Percebe-se, ainda, que os aspectos ligados ao setor privado foram fortemente favorecidos em detrimento das questões socioeducacionais, fazendo valer a força da máquina pública, bem como dos indicadores de desempenho e fluxo escolar para justificar a entrada do setor privado na educação pública do estado de São Paulo.
Ademais, constata-se o quanto o gerencialismo avançou da gestão de Covas até a de João Dória/Rodrigo Garcia e que, nesta última, os aspectos administrativos, e não gestores, predominaram. Fica claro, portanto, que o trato com a educação paulista não estava direcionado para atender às demandas, carências e necessidades da comunidade escolar. Do mesmo modo, o discurso empregado de forma carismática foi um ponto-chave para conquistar a aderência da rede.
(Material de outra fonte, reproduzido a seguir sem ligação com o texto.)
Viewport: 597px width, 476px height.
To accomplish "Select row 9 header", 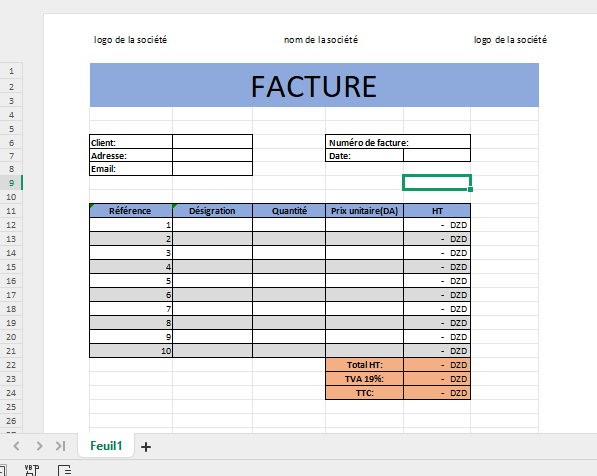I will pyautogui.click(x=11, y=183).
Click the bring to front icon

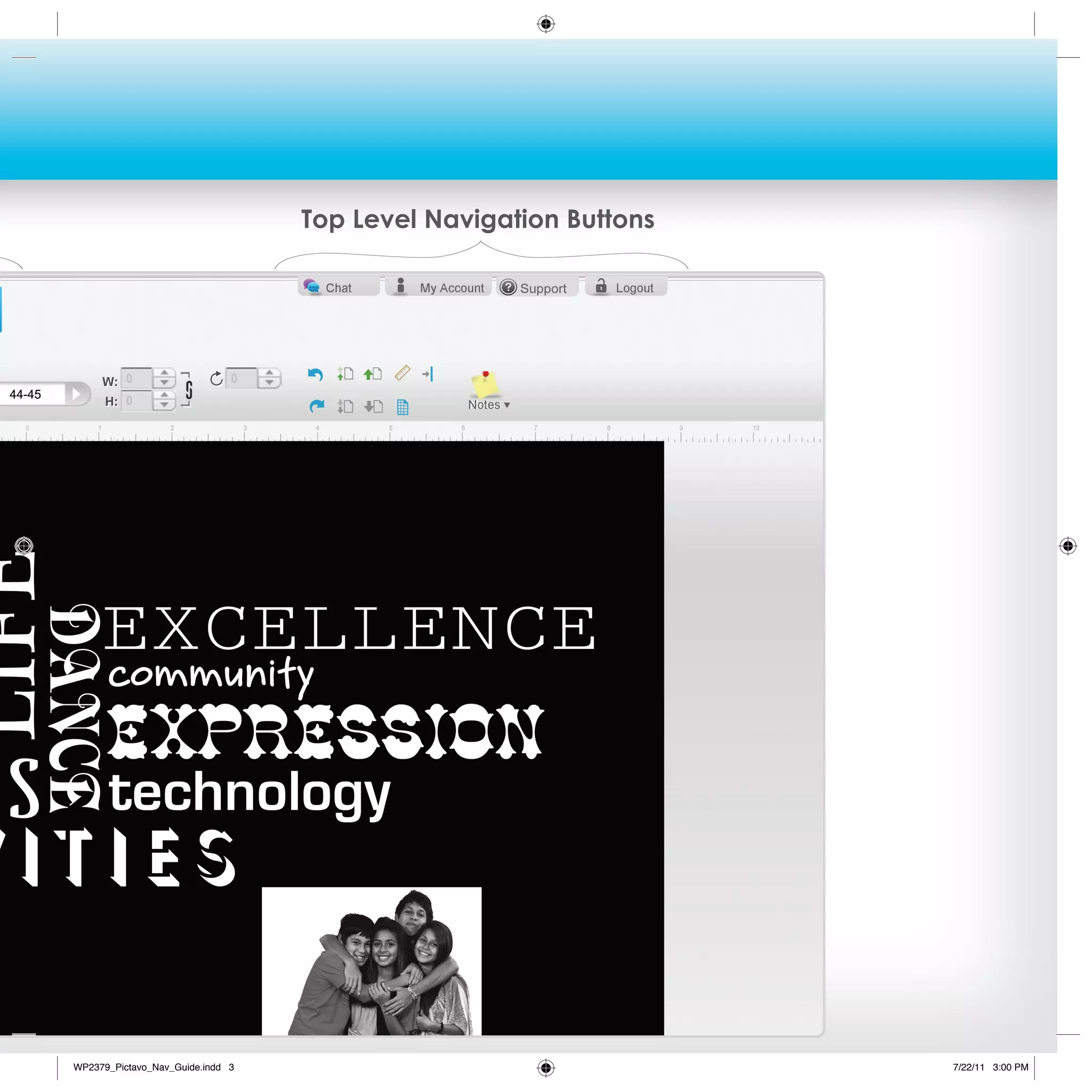pyautogui.click(x=373, y=374)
Além disso, entende-se que, por mais que o PSDB não esteja mais sob a égide desse governo, a partir de 2023, os seus sucessores pactuam com a política neoliberalista e com a forma gerencialista de gestão do estado. Tal constatação aponta para possibilidades de novos estudos nessa mesma linha de pesquisa.
Por fim, salienta-se que a escola pública paulista necessita de gestores com visão clara de gerenciamento dos aspetos sociais, pois os estudantes, na qualidade de força-motriz de um futuro próspero, carecem de políticas que contemplem o que é necessário para que esses cidadãos de direito se tornem autônomos, possam fazer suas escolhas e não se submetam aos desígnios de administradores que operam em causa própria e negligenciam os direitos básicos.